Both original Zenith filter capacitors C20 (22-718, 12mfd, 450 volts) and C21 (22-719, 16mfd, 350 volts) had been replaced. Remnants of their original clamps were found in the radio. In a previous restoration, I had used an original Zenith 22-719 cardboard case, restuffed. This part originally came from the same Zenith 7S-342 parts chassis mentioned before! I had photographed it for future reference. I found two dud clamp mount electrolytics in my junk capacitor stock that were about the correct size. I then fabricated paper labels for them indicating the Zenith logo, part numbers, and values. The paper labels were split to clear the clamp and attached with service cement. For C20, I used a 10mfd/450 volt capacitor (since this was the input filter capacitor, and line voltages are higher today). For C21, I used a 22mfd/450 volt capacitor to partly compensate for the lower input capacitor value.

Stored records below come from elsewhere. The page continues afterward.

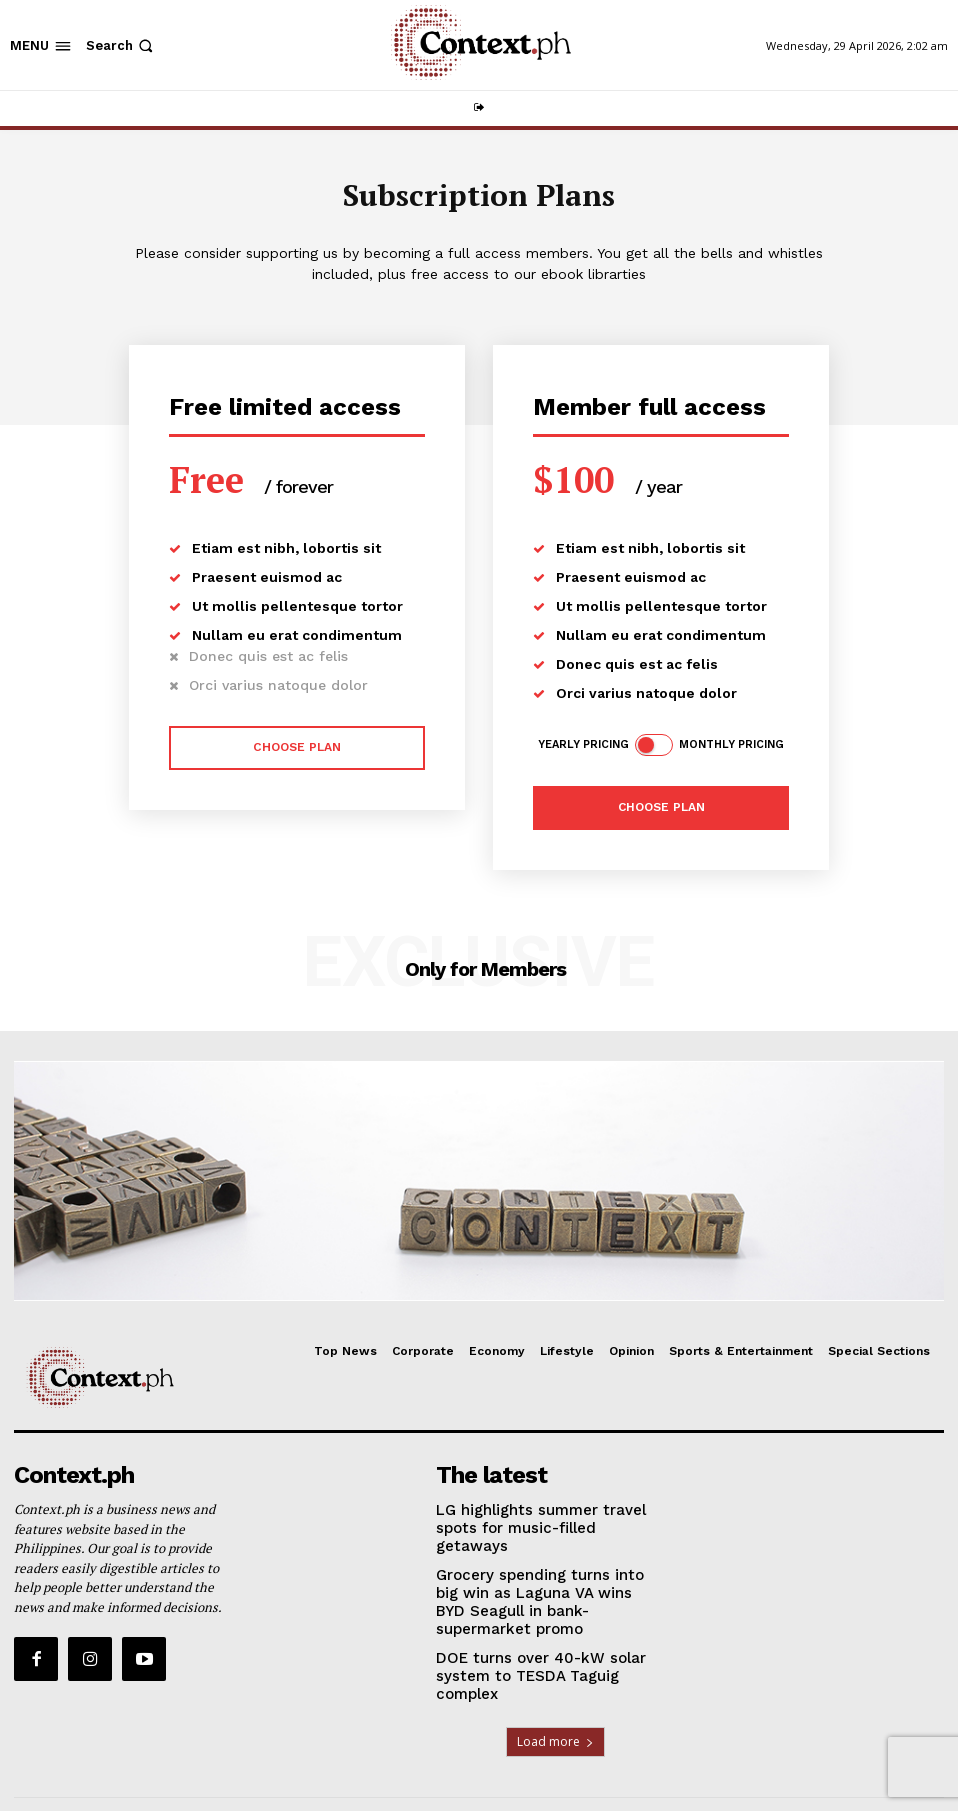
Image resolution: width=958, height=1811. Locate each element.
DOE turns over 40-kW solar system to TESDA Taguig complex (544, 1632)
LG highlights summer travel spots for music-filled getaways (537, 1512)
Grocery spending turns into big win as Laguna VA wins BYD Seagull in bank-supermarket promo (536, 1572)
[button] (121, 45)
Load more (555, 1686)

|An original filter capacitor C21
Part 22-219C, 16mfd/350 volts
|Reproduction capacitor for C20.
Installed in the radio. I could not
get the color correct in Word.
I do not install the automatic tuning unit until the radio is working and aligned. Once the radio was reassembled and the tubes installed, power was brought up slowly using a variac. AC power consumption was monitored using a watt meter, and a DVM monitored the B+. The radio came alive immediately and worked. The B+ was high at 115 volts input (267 volts vs. a spec of 230 volts), even though the input filter capacitor was 10mfd vs. the original 12mfd. The bias voltages were also higher than specification. I lowered the AC input voltage until the B+ measured at the 6F6 screen was the correct 230 volts. At that voltage, the bias voltages were still high. This was likely due to all sections of the Candohm resistor R12 measuring slightly high (but within tolerance). However, the radio worked well and sounded great! There was some modulation hum on station, but this went away when a ground connection was made. I had this same problem in another similar restoration of a Zenith 6B321.
The set was then aligned. The replacement first IF transformer, as well as the replacement antenna coil peaked up nicely.
The three push buttons that were operative were adjusted to local stations.